Assignment:
In the records below, find the line that contains "The width and height of the screenshot is (1393, 711)." and the line that contains "You are a computer-use agent. Image". Set down exactly those lines and every line between them, and nothing more.

Supplied data:

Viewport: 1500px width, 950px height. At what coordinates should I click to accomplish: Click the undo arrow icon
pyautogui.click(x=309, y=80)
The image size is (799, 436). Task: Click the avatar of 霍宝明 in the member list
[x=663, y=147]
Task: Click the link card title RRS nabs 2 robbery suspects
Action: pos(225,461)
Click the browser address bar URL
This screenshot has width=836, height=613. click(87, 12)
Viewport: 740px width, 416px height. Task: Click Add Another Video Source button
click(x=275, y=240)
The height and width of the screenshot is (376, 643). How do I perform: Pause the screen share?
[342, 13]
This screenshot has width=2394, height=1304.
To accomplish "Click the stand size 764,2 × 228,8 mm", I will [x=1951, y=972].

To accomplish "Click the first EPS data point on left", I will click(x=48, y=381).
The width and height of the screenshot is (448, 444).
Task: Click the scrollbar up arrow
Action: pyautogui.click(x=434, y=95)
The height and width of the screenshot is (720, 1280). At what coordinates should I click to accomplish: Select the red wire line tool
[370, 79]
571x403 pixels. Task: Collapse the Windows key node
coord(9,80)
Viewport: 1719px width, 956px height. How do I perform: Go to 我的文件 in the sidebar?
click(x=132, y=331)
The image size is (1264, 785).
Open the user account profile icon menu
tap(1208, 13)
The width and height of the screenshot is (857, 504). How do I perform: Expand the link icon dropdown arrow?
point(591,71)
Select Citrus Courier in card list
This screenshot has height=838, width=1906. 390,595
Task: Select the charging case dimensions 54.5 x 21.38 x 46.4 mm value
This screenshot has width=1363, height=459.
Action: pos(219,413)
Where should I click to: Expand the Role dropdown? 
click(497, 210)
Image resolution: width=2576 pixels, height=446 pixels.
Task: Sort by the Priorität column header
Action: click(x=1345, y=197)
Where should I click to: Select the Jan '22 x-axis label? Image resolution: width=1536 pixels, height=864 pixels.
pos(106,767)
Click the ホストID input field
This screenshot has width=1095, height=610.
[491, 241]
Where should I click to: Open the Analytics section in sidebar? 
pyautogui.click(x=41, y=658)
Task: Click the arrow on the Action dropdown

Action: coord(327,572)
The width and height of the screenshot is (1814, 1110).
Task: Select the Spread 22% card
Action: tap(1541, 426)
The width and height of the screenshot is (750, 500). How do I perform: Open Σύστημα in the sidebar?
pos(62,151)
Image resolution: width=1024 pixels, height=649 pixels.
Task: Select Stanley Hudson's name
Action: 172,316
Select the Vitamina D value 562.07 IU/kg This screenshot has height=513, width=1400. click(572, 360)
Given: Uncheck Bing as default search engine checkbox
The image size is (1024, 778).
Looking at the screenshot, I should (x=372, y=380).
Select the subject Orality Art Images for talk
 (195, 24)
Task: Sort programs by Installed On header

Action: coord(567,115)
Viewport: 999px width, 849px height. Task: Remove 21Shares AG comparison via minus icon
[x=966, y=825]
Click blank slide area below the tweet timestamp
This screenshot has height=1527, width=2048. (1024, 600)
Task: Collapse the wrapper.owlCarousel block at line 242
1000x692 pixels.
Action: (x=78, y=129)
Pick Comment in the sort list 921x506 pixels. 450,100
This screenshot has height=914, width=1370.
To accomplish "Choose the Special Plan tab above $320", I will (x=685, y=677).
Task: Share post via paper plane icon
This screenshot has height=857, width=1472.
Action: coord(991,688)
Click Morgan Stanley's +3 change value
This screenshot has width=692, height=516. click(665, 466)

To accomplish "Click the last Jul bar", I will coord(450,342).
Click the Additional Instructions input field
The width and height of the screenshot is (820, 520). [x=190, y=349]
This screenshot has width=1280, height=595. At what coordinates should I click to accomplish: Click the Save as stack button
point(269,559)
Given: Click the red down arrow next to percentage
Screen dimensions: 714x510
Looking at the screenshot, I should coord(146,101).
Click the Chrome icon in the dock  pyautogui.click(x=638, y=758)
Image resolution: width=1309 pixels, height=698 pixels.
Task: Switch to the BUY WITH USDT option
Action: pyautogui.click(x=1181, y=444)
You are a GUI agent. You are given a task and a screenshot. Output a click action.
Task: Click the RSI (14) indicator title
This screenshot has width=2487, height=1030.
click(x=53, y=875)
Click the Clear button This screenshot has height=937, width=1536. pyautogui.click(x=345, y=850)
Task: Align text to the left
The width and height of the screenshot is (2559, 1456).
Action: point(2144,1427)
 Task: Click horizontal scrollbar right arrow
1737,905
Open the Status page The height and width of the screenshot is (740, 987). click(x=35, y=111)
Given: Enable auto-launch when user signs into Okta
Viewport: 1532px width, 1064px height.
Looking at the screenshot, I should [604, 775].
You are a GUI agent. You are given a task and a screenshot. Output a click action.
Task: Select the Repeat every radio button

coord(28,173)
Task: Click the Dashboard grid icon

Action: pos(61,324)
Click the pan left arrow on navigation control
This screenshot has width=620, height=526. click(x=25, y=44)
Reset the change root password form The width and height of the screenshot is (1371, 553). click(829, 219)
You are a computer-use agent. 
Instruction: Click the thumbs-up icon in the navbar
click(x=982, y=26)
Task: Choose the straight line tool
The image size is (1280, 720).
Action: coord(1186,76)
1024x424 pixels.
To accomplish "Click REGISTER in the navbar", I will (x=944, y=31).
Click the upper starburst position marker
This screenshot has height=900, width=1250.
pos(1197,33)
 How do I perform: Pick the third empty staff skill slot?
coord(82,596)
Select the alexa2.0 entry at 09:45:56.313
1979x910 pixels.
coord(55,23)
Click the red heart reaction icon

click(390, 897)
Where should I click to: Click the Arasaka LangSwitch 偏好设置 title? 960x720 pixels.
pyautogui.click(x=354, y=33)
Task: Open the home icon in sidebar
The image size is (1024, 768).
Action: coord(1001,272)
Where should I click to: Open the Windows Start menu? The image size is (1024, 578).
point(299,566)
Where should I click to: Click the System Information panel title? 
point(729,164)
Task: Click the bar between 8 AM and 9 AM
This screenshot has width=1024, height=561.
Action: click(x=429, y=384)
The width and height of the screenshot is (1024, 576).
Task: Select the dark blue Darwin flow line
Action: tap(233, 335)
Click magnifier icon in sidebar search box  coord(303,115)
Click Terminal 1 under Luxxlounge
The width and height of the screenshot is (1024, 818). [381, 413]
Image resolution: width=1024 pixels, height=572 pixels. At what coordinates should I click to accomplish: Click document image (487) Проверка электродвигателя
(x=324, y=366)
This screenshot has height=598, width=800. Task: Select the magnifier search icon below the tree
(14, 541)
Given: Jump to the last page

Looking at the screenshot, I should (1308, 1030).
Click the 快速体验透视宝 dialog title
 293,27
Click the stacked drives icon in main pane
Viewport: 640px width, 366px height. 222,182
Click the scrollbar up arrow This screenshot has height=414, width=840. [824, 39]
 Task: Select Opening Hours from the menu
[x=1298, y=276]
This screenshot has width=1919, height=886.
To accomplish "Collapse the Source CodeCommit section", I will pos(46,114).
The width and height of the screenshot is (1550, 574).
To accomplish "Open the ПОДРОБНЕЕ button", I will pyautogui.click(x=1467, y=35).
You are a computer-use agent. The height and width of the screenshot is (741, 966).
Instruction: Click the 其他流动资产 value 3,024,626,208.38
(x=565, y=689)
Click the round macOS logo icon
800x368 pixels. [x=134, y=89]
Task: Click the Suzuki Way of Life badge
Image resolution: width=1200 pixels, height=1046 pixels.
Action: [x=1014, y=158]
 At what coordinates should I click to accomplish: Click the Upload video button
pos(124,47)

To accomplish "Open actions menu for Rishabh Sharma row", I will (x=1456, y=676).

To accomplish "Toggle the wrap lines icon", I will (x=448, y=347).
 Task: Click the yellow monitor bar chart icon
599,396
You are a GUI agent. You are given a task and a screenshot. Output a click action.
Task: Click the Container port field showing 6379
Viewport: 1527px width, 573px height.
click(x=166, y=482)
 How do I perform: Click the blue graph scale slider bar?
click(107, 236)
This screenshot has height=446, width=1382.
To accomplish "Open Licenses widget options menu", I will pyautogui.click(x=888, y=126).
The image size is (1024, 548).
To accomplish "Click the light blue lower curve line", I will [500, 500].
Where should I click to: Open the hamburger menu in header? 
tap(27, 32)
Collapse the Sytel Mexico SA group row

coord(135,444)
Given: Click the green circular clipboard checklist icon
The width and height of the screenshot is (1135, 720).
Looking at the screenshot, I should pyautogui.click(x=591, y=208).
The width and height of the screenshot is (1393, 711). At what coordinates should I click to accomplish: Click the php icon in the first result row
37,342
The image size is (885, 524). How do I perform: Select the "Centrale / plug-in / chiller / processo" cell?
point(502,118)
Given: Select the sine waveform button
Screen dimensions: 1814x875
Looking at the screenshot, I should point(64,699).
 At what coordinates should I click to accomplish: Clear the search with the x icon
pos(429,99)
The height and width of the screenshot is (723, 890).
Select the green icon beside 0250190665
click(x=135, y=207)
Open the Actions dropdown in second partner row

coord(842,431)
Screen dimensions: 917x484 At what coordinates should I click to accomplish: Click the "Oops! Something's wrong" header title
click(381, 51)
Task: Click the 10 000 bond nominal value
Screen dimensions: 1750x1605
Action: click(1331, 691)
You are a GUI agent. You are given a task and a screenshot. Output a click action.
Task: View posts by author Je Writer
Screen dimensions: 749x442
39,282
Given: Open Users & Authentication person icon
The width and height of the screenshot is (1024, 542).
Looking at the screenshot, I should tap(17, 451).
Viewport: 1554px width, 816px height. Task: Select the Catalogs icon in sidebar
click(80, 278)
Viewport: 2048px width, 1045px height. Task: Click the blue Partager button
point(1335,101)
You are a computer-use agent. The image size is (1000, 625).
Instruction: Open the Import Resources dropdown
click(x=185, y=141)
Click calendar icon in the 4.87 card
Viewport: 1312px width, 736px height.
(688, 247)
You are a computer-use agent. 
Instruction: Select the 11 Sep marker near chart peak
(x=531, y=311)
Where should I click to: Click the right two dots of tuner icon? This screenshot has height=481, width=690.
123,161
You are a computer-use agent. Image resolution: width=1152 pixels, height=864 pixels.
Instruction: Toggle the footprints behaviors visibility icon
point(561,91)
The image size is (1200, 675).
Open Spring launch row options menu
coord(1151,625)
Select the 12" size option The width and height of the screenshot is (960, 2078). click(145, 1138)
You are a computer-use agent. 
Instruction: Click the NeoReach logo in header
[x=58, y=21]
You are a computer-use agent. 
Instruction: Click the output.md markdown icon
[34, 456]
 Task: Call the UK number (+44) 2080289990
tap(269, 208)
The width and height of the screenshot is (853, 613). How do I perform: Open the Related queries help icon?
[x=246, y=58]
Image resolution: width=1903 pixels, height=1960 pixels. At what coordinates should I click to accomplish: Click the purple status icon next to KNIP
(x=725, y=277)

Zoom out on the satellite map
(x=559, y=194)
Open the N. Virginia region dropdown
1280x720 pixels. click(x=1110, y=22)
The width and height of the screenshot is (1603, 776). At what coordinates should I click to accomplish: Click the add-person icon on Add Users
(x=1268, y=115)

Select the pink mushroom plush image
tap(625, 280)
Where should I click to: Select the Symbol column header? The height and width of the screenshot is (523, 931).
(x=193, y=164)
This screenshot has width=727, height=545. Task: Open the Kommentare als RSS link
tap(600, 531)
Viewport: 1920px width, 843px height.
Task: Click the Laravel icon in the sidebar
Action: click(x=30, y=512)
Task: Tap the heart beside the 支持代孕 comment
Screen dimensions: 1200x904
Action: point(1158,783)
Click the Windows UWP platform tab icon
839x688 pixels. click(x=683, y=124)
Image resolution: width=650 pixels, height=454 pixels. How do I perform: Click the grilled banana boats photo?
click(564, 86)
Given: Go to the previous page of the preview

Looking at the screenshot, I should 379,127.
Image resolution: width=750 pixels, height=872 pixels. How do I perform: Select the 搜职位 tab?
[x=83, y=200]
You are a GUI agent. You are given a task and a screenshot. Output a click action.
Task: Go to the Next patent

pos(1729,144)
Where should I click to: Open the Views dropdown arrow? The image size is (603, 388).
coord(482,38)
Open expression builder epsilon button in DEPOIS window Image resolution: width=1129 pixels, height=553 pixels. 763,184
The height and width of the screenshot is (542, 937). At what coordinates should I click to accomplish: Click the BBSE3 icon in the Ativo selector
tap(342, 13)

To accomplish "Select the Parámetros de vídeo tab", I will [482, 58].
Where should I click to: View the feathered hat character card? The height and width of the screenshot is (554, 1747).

Task result:
The width and height of the screenshot is (1393, 711). At what coordinates should I click to accomplish: Click the php icon in the first result row
37,342
The image size is (885, 524). How do I perform: Select the "Centrale / plug-in / chiller / processo" cell?
point(502,118)
Given: Select the sine waveform button
Screen dimensions: 1814x875
Looking at the screenshot, I should point(64,699).
 At what coordinates should I click to accomplish: Clear the search with the x icon
pos(429,99)
The height and width of the screenshot is (723, 890).
Select the green icon beside 0250190665
click(x=135, y=207)
Open the Actions dropdown in second partner row

coord(842,431)
Screen dimensions: 917x484 At what coordinates should I click to accomplish: Click the "Oops! Something's wrong" header title
click(381, 51)
Task: Click the 10 000 bond nominal value
Screen dimensions: 1750x1605
Action: click(1331, 691)
You are a GUI agent. You are given a task and a screenshot. Output a click action.
Task: View posts by author Je Writer
Screen dimensions: 749x442
39,282
Given: Open Users & Authentication person icon
The width and height of the screenshot is (1024, 542).
Looking at the screenshot, I should tap(17, 451).
Viewport: 1554px width, 816px height. Task: Select the Catalogs icon in sidebar
click(80, 278)
Viewport: 2048px width, 1045px height. Task: Click the blue Partager button
point(1335,101)
You are a computer-use agent. The image size is (1000, 625).
Instruction: Open the Import Resources dropdown
click(x=185, y=141)
Click calendar icon in the 4.87 card
Viewport: 1312px width, 736px height.
(688, 247)
You are a computer-use agent. 
Instruction: Select the 11 Sep marker near chart peak
(x=531, y=311)
Where should I click to: Click the right two dots of tuner icon? This screenshot has height=481, width=690.
123,161
You are a computer-use agent. Image resolution: width=1152 pixels, height=864 pixels.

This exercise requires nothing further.